The university is administered by the President under the supervision of the Ministry of Health and Medical Education. Its executive structure includes the Vice-Presidencies for Education, Research and Technology, Healthcare, Student and Cultural Affairs, Food and Drug Administration, Development and Resource Management, and International Affairs.

=== Programs ===
ARUMS provides undergraduate, professional doctorate, master's, residency, fellowship, and PhD programs through its faculties and teaching hospitals.

==Schools==
- Medicine and Paramedicine (Dean: Dr. Yousuf Mohammadi).
- Pharmacy (Dean: Dr. Leila Rezaee)
- Dentistry (Dean: Dr. Karim Jafari Kaffash)
- Health
- Health Educational Institution of Meshkinshahr
- Nursing and Midwifery (Dean: Dr. Nazila Vosoughi)
- Germi School of Nursing and Midwifery
- International Pardis School
==Affiliated hospitals==
- Imam Khomeini Hospital
- Fatemi Hospital
- Bou Ali Hospital
- Alavi Hospital
- Imam Reza Hospital

== Research ==

Research at Ardabil University of Medical Sciences is conducted through its academic departments, affiliated teaching hospitals, and specialized research centers. The university supports research in clinical medicine, biomedical sciences, pharmaceutical sciences, public health, and health policy. As of 2026, the university comprises nine research centers approved by the Ministry of Health and Medical Education.
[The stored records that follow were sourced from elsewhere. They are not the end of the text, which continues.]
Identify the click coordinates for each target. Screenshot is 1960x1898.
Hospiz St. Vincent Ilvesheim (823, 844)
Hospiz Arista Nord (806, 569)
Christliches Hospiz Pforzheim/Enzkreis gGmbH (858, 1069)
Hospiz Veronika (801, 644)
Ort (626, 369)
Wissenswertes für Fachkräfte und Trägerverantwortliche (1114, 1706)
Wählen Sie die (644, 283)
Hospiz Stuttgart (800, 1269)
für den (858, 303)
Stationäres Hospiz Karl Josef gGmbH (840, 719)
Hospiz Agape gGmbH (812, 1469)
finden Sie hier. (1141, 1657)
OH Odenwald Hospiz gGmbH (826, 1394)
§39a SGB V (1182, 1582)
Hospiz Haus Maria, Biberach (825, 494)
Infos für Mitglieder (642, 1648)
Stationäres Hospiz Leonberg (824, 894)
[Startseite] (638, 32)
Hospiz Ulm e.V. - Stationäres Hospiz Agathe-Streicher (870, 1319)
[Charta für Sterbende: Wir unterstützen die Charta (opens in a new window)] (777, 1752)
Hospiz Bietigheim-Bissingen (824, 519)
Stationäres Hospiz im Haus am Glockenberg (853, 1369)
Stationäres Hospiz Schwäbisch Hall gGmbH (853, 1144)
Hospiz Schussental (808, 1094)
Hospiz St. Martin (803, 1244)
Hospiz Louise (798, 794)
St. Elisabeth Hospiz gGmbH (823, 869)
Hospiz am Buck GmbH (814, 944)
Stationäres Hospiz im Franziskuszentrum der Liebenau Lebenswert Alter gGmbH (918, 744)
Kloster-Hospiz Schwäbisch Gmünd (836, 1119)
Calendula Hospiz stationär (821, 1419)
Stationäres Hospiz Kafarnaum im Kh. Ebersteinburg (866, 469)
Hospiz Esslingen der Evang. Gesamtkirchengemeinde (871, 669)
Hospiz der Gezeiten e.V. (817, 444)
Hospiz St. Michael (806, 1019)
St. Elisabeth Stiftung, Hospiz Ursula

The university's research centers include:

- Center for Research on Arthropod-Borne Diseases
- Center for Research on Cancer Immunology and Immunotherapy
- Center for Research on Lung Diseases
- Center for Research on Traditional Medicine and Hydrotherapy
- Center for Research on Zoonoses
- Center for Research on Biosensors
- Center for Research in Pharmaceutical Sciences
- Center for Research on Gastrointestinal Diseases
- Center for Research on Social Determinants of Health

The university has been included in the SCImago Institutions Rankings (SIR), which evaluates higher education and research institutions based on indicators of research performance, innovation, and societal impact.

== International cooperation ==

Ardabil University of Medical Sciences maintains academic and research collaborations with universities and research institutions in several countries through memoranda of understanding (MoUs). The university's international activities include academic cooperation, student and faculty exchanges, and collaborative research initiatives coordinated by its Office of Global Strategies and International Affairs.

As of 2026, the university has signed memoranda of understanding with several international institutions, including Artvin Çoruh University, Atatürk University, Fırat University, Abant İzzet Baysal University, Uşak University, Istanbul University (Turkey), Kyrenia University and Near East University (Northern Cyprus), Azerbaijan Medical University and Khazar University (Azerbaijan), and Muhammad Ali Jinnah University (Pakistan).

==Student life==
Students participate in scientific associations, cultural organizations, sports activities, and volunteer programs.
 In 2019, 46% of students reported having a moderate quality of life at Ardabil – with a female and Bachelor students reporting a higher quality of life than male and Masters students respectively.

== Rankings and reputation ==

Ardabil University of Medical Sciences has been included in several national and international university ranking systems.

In the Times Higher Education (THE) World University Rankings 2026, the university was placed in the 1001–1200 band globally.

In the Times Higher Education World University Rankings by Subject 2026, the university was ranked in the 801–1000 band worldwide in the Medical and Health subject area.

In the Times Higher Education Asia University Rankings 2026, the university was placed in the 501–600 band among universities in Asia.

The university is also evaluated by the SCImago Institutions Rankings (SIR), an international ranking system that assesses higher education and research institutions using indicators related to research performance, innovation, and societal impact.

Ardabil University of Medical Sciences is also listed in the World Directory of Medical Schools (WDOMS), an international directory of recognized medical schools maintained by the World Federation for Medical Education (WFME) in partnership with FAIMER.